1. Que as notas constantes da carta de JS têm (lamentavelmente) respaldo na realidade, quer no que se reporta aos jornalistas, aos operadores judiciais, aos académicos e juriconsultos e aos agentes políticos em geral. Tenho pena que, ainda na qualidade de PM, o próprio JS não se tenha lembrado de todos esses disfuncionamentos e, com os instrumentos políticos e legislativos de que então dispunha, não tenha legislado no sentido de corrigir esses desvios à norma, designadamente à vergonhosa e recorrente situação das fugas de informação/violação do segredo de justiça que brotam do Ministério Público para alguns jornalistas que compram essas informações, e as pagam em dinheiro, elogios e outro tipo de favores que configuram uma outra modalidade de corrupção, a qual, por sua vez, vai alimentar o bolo geral da grande corrupção em Portugal. 
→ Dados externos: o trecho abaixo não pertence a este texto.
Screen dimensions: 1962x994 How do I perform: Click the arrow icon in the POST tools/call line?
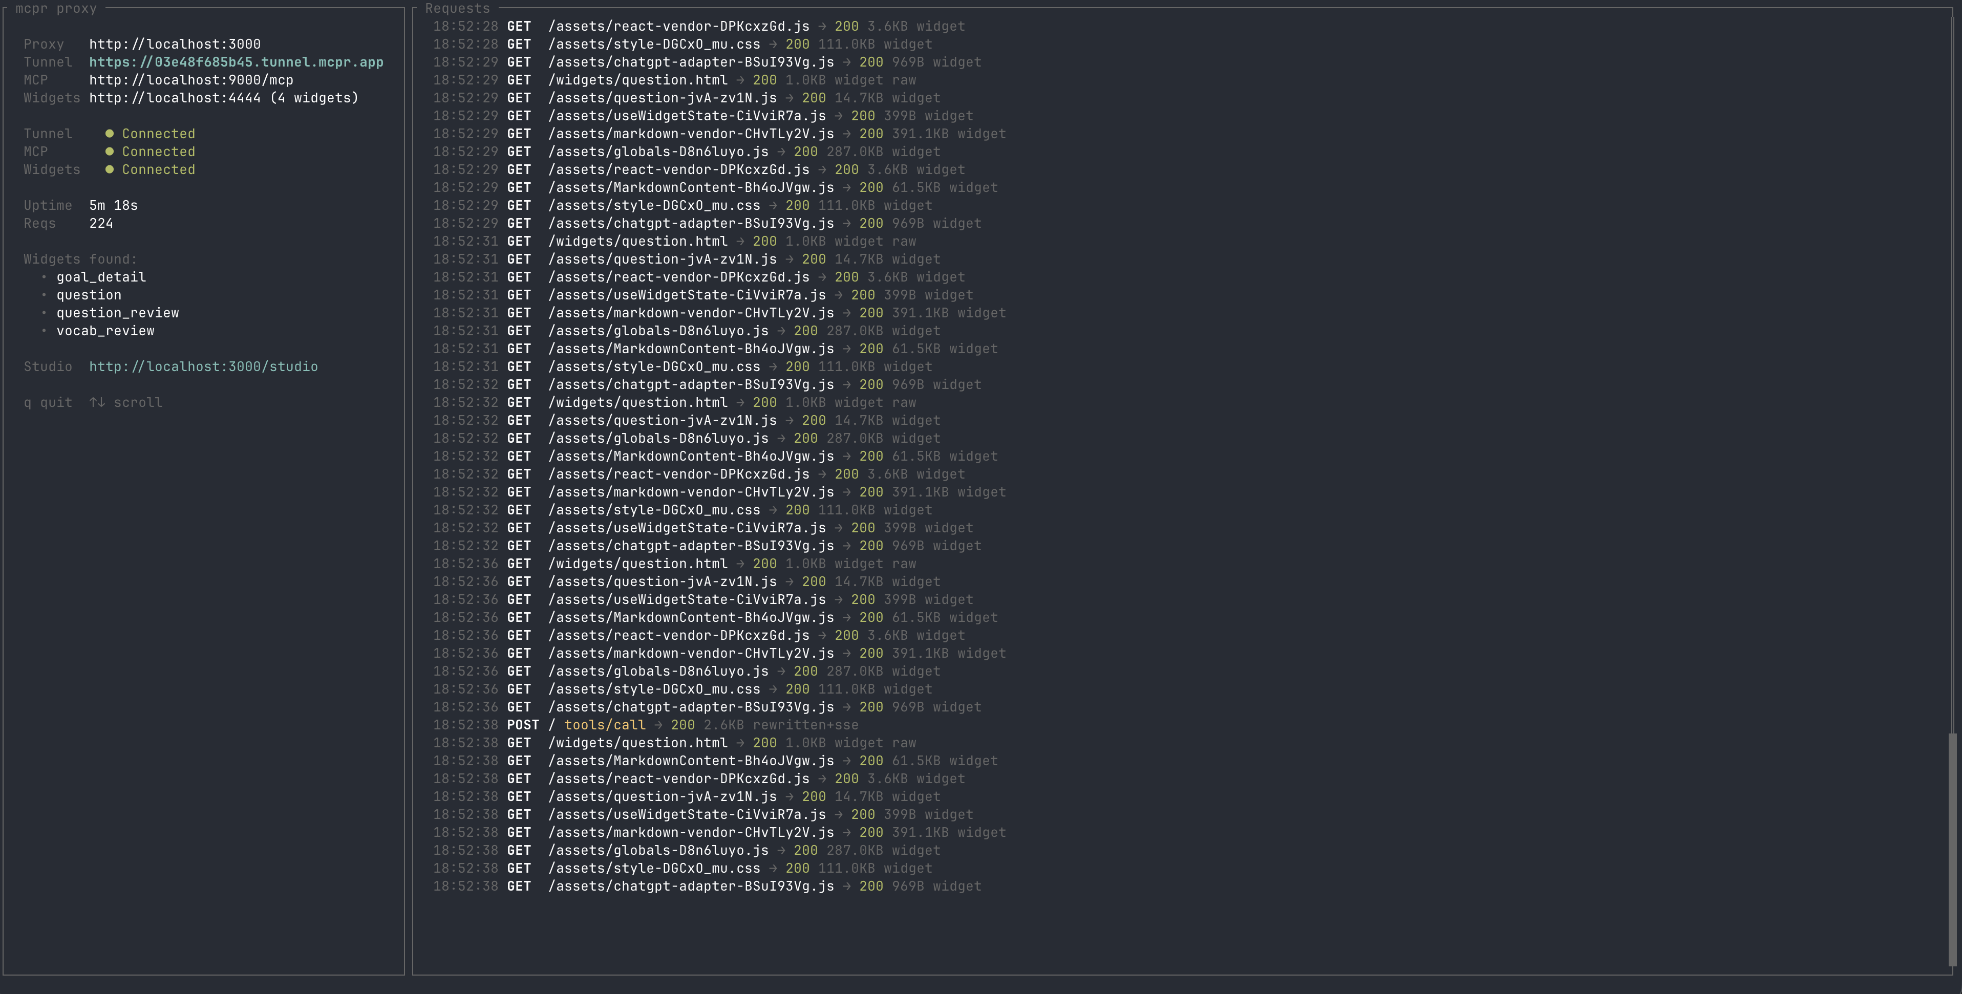658,724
2. A forma como o MP está a alimentar este corsi e ricorsi nos actos que informam os alegados crimes por que JS está indiciado, também é sintomático de tudo o mais: primeiro, foi referido que só era indiciado de corrupção passiva para acto ilícito, agora, de forma algo terrorista e a conta-gotas, para contaminar a opinião pública - veicula-se mais uma nota afirmando que, afinal, o detido também é indiciado do crime de corrupção activa. Enfim, trata-se duma estratégia elaborada a conta-gotas para entalar o detido na bossa do camelo da justiça e, perante a opinião pública, agastá-lo psicológica e moralmente, destruindo-lhe o carácter perante tudo e todos. Será que isto é justiça?! Não creio.

3. A questão nuclear que Sócrates se coloca, no final da sua carta, quem guarda os guardas - já é antiga e foi recentrada por Platão, e desde então nunca recebeu resposta à altura, e, hoje, em Portugal, com os processos de investigação dos submarinos e o degradante caso Tecnoforma ou vistos Gold - a ficarem no limbo, e outros processos a ganharem velocidade de cruzeiro - tudo permite extrair aos portugueses, ou a alguns deles que não pensam com os pés, algumas conclusões acerca da idoneidade, rigor e imparcialidade com que ela, essa meretriz de luxo que é a Justiça, é feita entre nós.